Even newly built office blocks are designed along the same lines as the earliest buildings, leaving an overall impression of dun-coloured timelessness. For all the monotonously unending stonework, however, it is uniquely compelling.

Then there is the scale of everything. I always imagined there was more distance between all those places of Biblical significance. Yet there is the Mount of Olives, literally overlooking the Garden of Gethsemane and the Church of the Agony where Jesus prayed after the Last Supper.

Just across a small rocky valley from there rise the walls of the Old City, encompassing the Temple Mount, with its golden Dome of the Rock, the Al-Aqsa mosque, the Wailing Wall - so revered by the Jews - and Calvary, where Christ was crucified.

It is all a little too much to take in, particularly if you haven't read the Bible for a few decades and are struggling to remember what relevance each location has in the overall scheme of things.

'It can be very moving here - and that's one of the things I like,' says Erlanger, an old friend from Bangkok days. 'They recently uncovered the real Siloam pool where Jesus told the blind man to wash his eyes and see. It has beautiful drain covers for the rain in the shape of olive leaves.'

Erlanger is fascinated by the big debate of the day - whether King David and King Solomon were merely 'chieftains on a dusty hilltop'. I keep asking myself another question: If we were the Romans, what would we have made of that troublemaker Jesus in those times?

Only those who live in Jerusalem can sense the tensions that exist just beneath the surface. Crossing through the concrete security fence into Bethlehem for a tour of the Church of the Nativity involves some waiting - but not much.
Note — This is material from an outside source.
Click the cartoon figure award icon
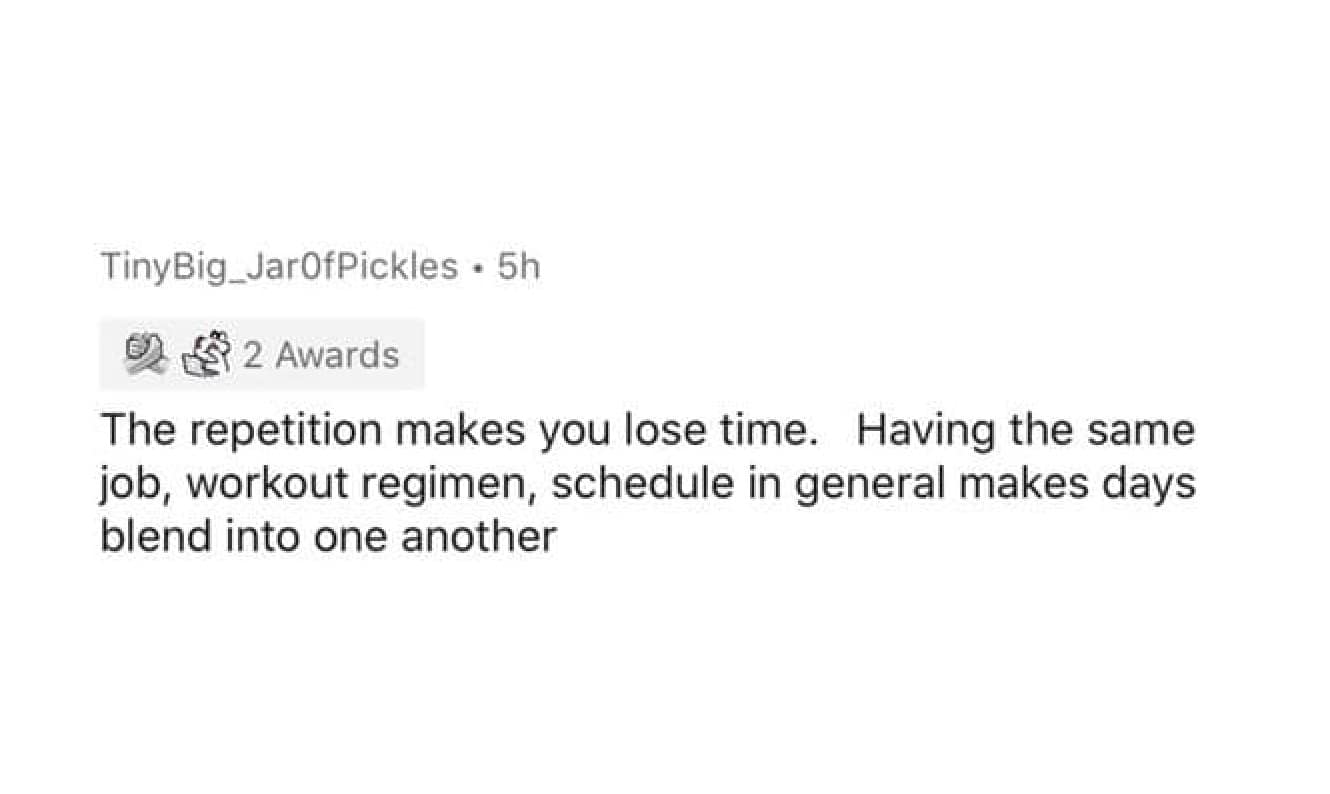Image resolution: width=1330 pixels, height=794 pixels. point(205,354)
There is a temporary hold-up when Israeli soldiers question whether our car, which belongs to an international television network, has the necessary insurance cover to enter the West Bank. It does and we are allowed to proceed.

But at other checkpoints into the West Bank, I'm told, the waiting can be endless. It is a point of tension in itself for Palestinians trying to eke out a living, perhaps as much as the Jewish settlements that are allowed to encroach on Palestinian land.

For a people who rely on tourism for their lifeblood, it also doesn't help that no-one raises a finger when a pack of Arab youths besiege our car in an apparent effort to intimidate us into giving them money.

But here we lurch into dangerous territory. So let's head east out of Jerusalem, past Jericho (now doesn't that ring a loud bell) to the shores of the Dead Sea and then south along a barren escarpment to a place a military historian can really relate to: Masada.

It was here, in 73BC, that 936 Jewish freedom fighters committed mass suicide after a besieging Roman legion built a massive rampart of stones and beaten earth that breached the defences of the mountain-top redoubt.

Today, a cable car carries tourists on the 900m ride to the top of the 200,000-sq-m mesa where they can wander through the structures first built by King Herod the Great and gaze down on the ruins of the Roman camps and siege ramp.

Until recently, recruits to the Israeli Defence Force took their oath atop the ancient fortress, vowing: 'Masada will never happen again.' But out there, on the eastern edge of the Judean desert, the politics of the Middle East seem far away, part of a much different world.